Thursday, 11 September 2014

Disrupt Winner Vurb Raises $8 Million To Steal Mobile Search From Google


The conundrum of mobile is you either use one convenient app that is mediocre at doing many things, or you have to discover and hop between a flotilla of single-purpose apps. Vurb wants to solve this for mobile search by aggregating utility from top third-party apps so you can make decisions rather than click links. Today the 2014 Disrupt NY Battlefield winner announced it’s raised a meaty $8 million Series A led by Redpoint Ventures to play David to Google’s Goliath in search.

Vurb is still rolling out its private beta to a big waitlist, and must figure out how to uproot one of our most ingrained digital behaviors.
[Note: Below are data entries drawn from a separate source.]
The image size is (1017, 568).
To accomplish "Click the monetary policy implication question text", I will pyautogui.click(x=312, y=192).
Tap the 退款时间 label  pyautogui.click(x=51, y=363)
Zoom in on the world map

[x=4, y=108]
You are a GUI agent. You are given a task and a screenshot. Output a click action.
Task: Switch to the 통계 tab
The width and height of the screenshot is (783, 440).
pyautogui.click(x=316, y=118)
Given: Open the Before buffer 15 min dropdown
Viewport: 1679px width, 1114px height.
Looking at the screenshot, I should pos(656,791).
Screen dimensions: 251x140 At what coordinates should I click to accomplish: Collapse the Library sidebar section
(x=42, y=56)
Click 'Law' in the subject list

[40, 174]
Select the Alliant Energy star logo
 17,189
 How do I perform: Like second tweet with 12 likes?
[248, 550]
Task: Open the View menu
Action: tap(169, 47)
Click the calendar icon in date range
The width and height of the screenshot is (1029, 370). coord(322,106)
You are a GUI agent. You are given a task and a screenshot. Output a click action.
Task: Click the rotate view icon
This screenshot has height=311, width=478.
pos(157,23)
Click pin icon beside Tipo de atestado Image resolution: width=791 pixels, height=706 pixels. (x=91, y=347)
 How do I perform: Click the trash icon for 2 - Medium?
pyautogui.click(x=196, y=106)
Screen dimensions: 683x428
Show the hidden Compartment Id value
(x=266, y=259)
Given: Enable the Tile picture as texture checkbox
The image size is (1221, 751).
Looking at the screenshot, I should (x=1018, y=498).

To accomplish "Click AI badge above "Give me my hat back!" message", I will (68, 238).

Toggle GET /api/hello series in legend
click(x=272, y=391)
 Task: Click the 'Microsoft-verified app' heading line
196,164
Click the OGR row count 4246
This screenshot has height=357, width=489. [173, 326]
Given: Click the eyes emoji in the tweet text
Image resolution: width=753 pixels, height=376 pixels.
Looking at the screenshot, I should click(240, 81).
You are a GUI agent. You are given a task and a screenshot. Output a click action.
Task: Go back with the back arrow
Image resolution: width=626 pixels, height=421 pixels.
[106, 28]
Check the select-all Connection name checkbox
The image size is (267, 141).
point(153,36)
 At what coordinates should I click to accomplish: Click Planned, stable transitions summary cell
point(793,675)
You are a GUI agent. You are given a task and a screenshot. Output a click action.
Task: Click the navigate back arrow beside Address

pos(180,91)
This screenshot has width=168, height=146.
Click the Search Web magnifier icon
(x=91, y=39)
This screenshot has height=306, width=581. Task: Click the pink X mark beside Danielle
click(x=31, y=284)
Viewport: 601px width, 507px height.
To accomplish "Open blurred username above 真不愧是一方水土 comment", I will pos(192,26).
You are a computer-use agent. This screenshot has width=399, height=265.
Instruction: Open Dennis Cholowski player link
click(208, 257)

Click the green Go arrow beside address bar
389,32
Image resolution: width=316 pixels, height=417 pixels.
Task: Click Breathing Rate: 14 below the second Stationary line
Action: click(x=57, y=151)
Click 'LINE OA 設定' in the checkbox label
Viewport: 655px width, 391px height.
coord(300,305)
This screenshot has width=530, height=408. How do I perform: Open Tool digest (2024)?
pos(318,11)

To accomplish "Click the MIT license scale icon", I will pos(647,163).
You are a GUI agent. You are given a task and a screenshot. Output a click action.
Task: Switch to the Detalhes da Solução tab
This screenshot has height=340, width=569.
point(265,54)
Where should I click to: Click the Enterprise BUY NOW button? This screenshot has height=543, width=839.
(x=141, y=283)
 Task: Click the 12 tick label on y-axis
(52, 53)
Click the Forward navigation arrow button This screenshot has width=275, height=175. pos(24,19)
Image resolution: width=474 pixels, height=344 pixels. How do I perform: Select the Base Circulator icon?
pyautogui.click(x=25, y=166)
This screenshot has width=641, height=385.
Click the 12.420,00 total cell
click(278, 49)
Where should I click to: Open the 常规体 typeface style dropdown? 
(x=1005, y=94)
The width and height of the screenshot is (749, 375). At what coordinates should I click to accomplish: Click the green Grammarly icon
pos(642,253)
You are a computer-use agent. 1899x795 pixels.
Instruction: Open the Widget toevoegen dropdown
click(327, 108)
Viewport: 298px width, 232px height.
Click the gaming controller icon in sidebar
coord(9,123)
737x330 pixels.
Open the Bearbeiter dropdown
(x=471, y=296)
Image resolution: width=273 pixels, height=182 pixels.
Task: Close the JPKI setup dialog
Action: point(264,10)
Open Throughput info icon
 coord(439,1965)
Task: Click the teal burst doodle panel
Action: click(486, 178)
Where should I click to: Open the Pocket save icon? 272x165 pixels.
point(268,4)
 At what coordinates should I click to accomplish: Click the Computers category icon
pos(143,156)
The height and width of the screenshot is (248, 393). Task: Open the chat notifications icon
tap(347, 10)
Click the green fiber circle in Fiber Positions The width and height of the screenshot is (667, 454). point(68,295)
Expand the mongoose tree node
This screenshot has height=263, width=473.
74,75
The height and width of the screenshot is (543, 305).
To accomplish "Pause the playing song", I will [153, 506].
But if everything else changed in the mobile age, why shouldn’t search?

Cards, Not Links

Vurb’s search engine ditches the list of blue links for content-rich cards cobbled together from factual information (like Google’s answer boxes) and third-parties like Yelp, Foursquare, OpenTable, YouTube, Spotify, IMDB, Netflix, Amazon, AngelList, and Crunchbase.

For now it’s focused on places, movies, and media, but is looking to expand to many more verticals including travel and shopping. Vurb tries to anticipate the most common reasons for a search, and splay out the info you might need to take action. Vurb founder and CEO Bobby Lo tells me “Search is a very poor experience on mobile. You have to figure out which app has the right information and have to jump app-to-app to cross-reference information. It’s a really painful process.”

Vurb is different. Search for a movie, and you’ll get IMDb, Rotten Tomatoes, and Flixster scores, nearby showtimes, trailers, cast breakdown, reviews. But say you choose a theater and click through to buy tickets for a specific showtime. One more click of Vurb’s Nearby Places button will show you top restaurants and bars close to the theater that you can filter by type, price, and more variables. Find a nice eatery and Vurb will pull up menus, maps, and an OpenTable booking button.

And you never had to type another word or pop open a bunch of tabs — two actions that are clumsy on mobile.


On the web, juggling services from Google results is a bit easier, but Vurb goes a step further with the ability to save individual cards or whole stacks of them you’ve browsed through. These modernized folders of bookmarks can be referenced later or shared with friends, which is great for collaborative group decision-making.